Cutting is, of course, a technique used in film as well as fashion. Prada engaged the artist Meriem Bennani to intervene in their live stream, cutting the footage with fantasy sequences starring her own mother as a harangued office employee – wearing, of course, similar versions of the twisted everyday clothes Prada proposed on the catwalk. There were also animated papers and stethoscopes dancing through the Palais d’Iéna – as the home of the Conseil économique, social et environnemental, still a place of work. That idea was underscored by the fact the audience were all sat on immensely practical padded Eames office chairs, like phalanx of secretaries ready to take notes on what Miu Miu thought was new.

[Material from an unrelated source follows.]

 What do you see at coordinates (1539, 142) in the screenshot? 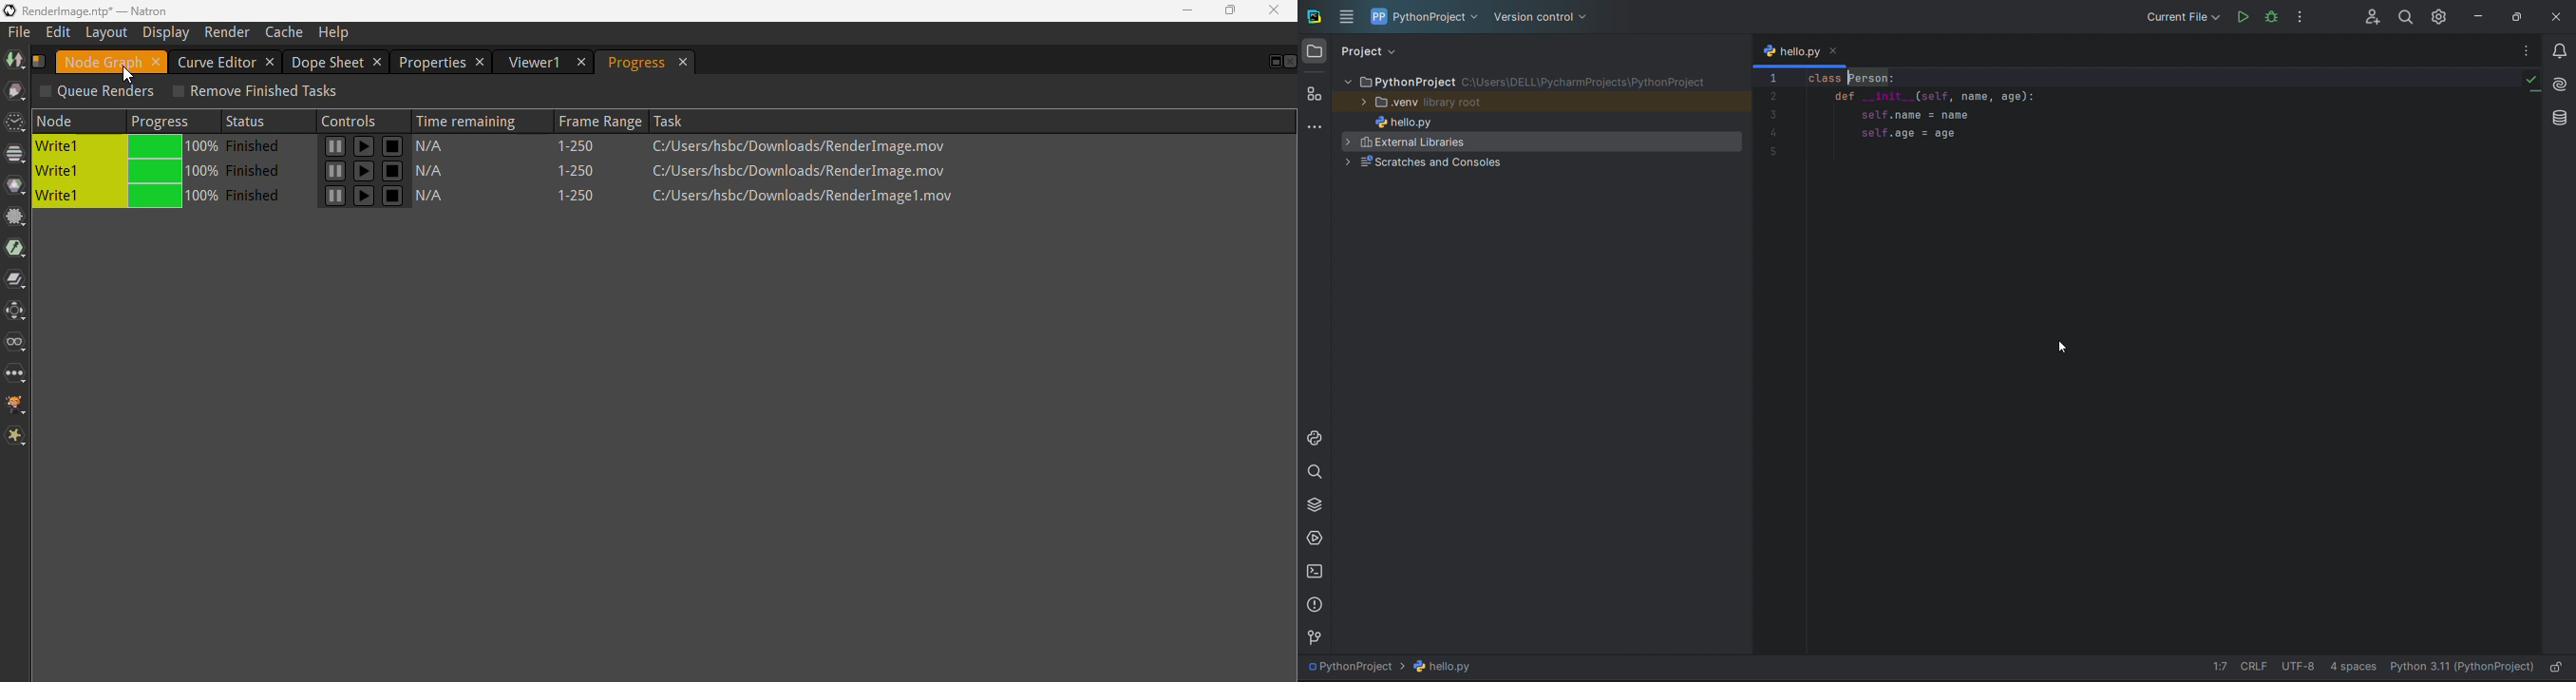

Oh, there was a Miu Miu New Balance collaboration too, worn with mid-calf skirts like office workers on their busy morning commute.
That felt real – which is what Miuccia Prada was aiming for. “I am interested in objects of the everyday – I want to give a power and a value to things that are usually unnoticed,” she said. In short – as short as those skirts – this show was a blast of energy. It found a new balance – no pun intended – in proportions, a fresh way of looking at things we see everyday. “For this collection, there is no pointless invention, no fashion,” Prada said. “It is about classics, about clothing that allows you to think of bigger things. Clothes are part of life, not the meaning of life. For me, this is a basic instinct – to reflect life.” I’m not sure if it’s reflecting what’s on the street now – but, in six months time, it feels like perhaps everyone will want to look like this.